L’algerina che aveva di fronte è rivale che “mena duro, ha colpi pesanti” dice il coach Emanuele Renzini, ma altre del gruppo azzurro l’hanno sconfitta. “Poteva riuscirci anche Angela ai punti – aggiunge il tecnico – ma ha deciso così, a me ha solo detto che non voleva combattere che il naso le faceva male”. “Ho sentito un colpo fortissimo e mi ha fatto troppo male – aggiunge l’azzurra – sono un’istintiva, non ci ho pensato due volte. Non volevo che la mia famiglia vedesse certe cose. Ho preso una decisione di maturità, non ero spaventata i colpi sono la mia vita, so che posso finire anche ko. Ma oggi non me la sono sentita”. Dicono che non ci sia stata alcuna premeditazione nell’abbandono lampo. “Ho lasciato le polemiche fuori, io poi non sono nessuno per poter giudicare – dice tra i singhiozzi – resto la donna forte che sono, quanto è successo qui non mi cambierà. Sono salita sul ring perché sono e resto una guerriera, mio padre mi ha insegnato così. E quando mi sono inginocchiata a lui ho pensato e ho sentito le sue parole ‘Angelina stavolta non ce l’hai fatta’. Con me c’è lui e Dio, sono loro che hanno voluto che andasse così”.

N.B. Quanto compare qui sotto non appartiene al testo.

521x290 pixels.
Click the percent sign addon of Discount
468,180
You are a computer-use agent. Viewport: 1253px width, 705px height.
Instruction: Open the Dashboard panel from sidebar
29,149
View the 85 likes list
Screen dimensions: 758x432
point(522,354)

Lacrime tante, e pure rabbia. Già quando c’era stato il sorteggio, che aveva voluto l’incrocio al primo turno con la discussa rivale nordafricana. “Ha detto che non era giusto che dovesse combattere con un’atleta che ha caratteristiche androgine” dice il tecnico, ammettendo che allora la questione esisteva. “Tutta Italia le ha chiesto di non combattere – sostiene ancora Renzini – quella del pugilato e non solo. Le pressioni sono state enormi, sarebbe stato più facile non presentarsi proprio”. Insomma Khelif non era considerata un’avversaria come le altre. E il dibattito resta irrisolto, sul piano normativo. Ma allora con chi deve gareggiare Khelif? “Non credo ci sia alternativa, l’argomento è complesso e non vorrei essere al posto tra gli esperti del Cio – dice il tecnico – c’è disparità ed è evidente, va regolamentata”. Carini però dice di averci provato, il naso forse le faceva già male prima, poi quel pugno che ha provocato l’abbandona e una sollevazione divenuta in poche ore mondiale. Troppo forse anche per una ragazza abituata a prendere pugni. “Ma sul ring ci risalgo eccome, è la mia vita” dice l’azzurra. La sua Olimpiade è finita in ginocchio, tra le lacrime per il match che le ha cambiato la vita.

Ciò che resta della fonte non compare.